Microsoft confirms Xbox Scarlet's NAVI to be rDNA 2 due to "hardware accelerated" ray-tracing.
(about console ... well they will have RT but nothing Nvidia in it ... that's my point :p )
and to quote someone who is right (which technically mean i shouldn't have replied to you :cry: .... :laugh: )
People may want to get excited about the competition potential of the Intel–AMD duopoly but the fact remains that consoles are parasitic. AMD, working with Sony and MS, is competing against us.
AMD's financial woes weren't our fault. None of us told them to craft Bulldozer to be a server CPU, and not a good one at that.
Its not AMD, you need to blame Nvidia and their buddy Epic are degrading PC gaming. AMD sponsored dont run like crap on pc, nvidia sponsored one runs like crap on pc and compatating gpus.
Just like we are not blame for AMD's past finincial state ralating to cpu, the same way AMD has no obligation to supply parts for a market that returns zero profit.
It's time to stop paying the MS tax of Windows to get DX for gaming and it's time to stop paying the console tax. Or, we can continue to waste our lives with useless "AMD vs. Nvidia" tripe. I would like people to start pushing Vulkan with OpenGL on Linux and the unification of x86 gaming.
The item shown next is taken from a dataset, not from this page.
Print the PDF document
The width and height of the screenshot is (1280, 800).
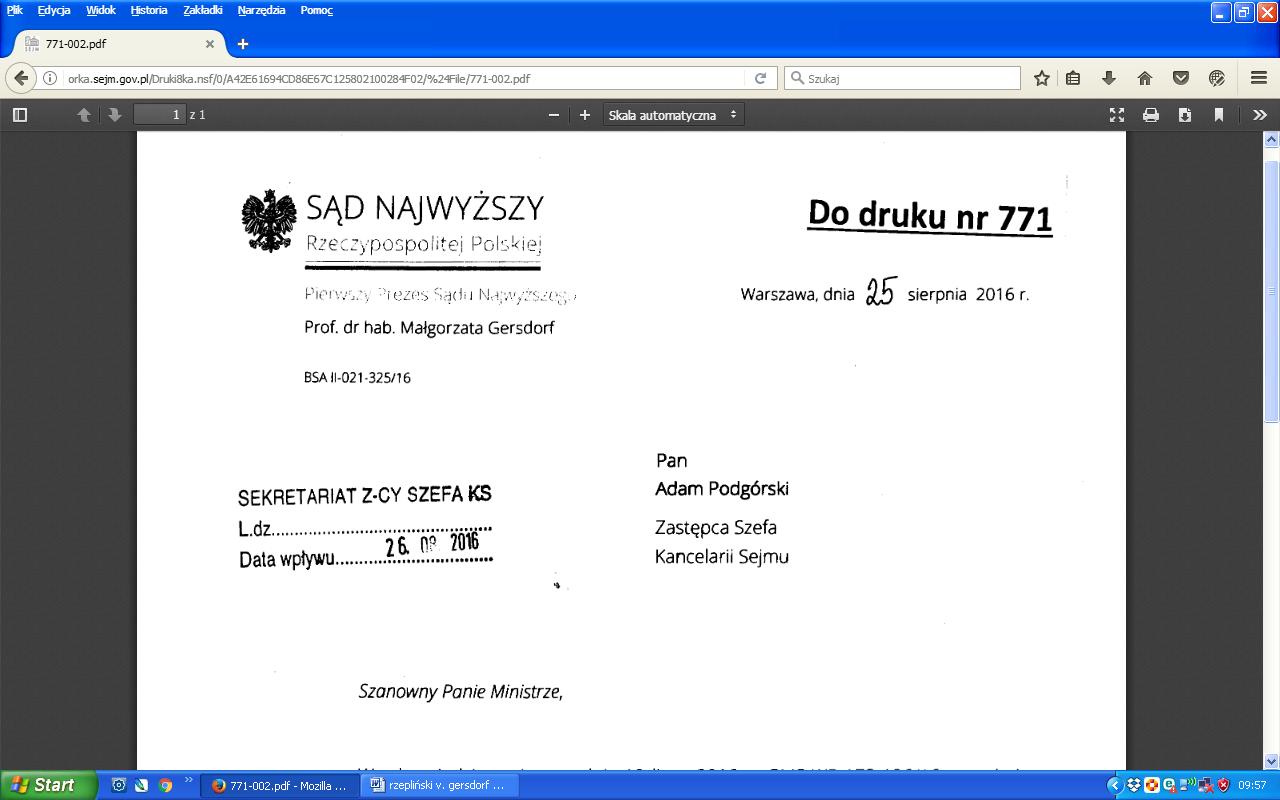pos(1151,115)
Small dies aren't always bad. If yields are really good then they can be a good option for midrange and low-end parts. What they generally aren't very helpful for is high-end performance GPUs, the kind most enthusiasts care about. When a company refuses to produce those parts then it's tempting for them to overcharge for small die parts with excessive clock speed to try to overcome the inherent processing deficit. And/or the competition will keep prices high because of a lack of a competing product, which can, in turn, lead to increased prices in the midrange. Small dies can also work with the chiplet approach, apparently. Let's hope that AMD will find a way to stick together enough chiplets to get some competition into the high-end gaming space. But, instead of just hoping, we should also try to get at least one more company into serious gaming graphics. Apparently Intel is going to try this but since it's part of the CPU duopoly it's hardly ideal from a competition standpoint. But, it would be better than having a weak duopoly which is what we have now, given that AMD isn't even competing at the high end of the GPU space and hasn't for some time.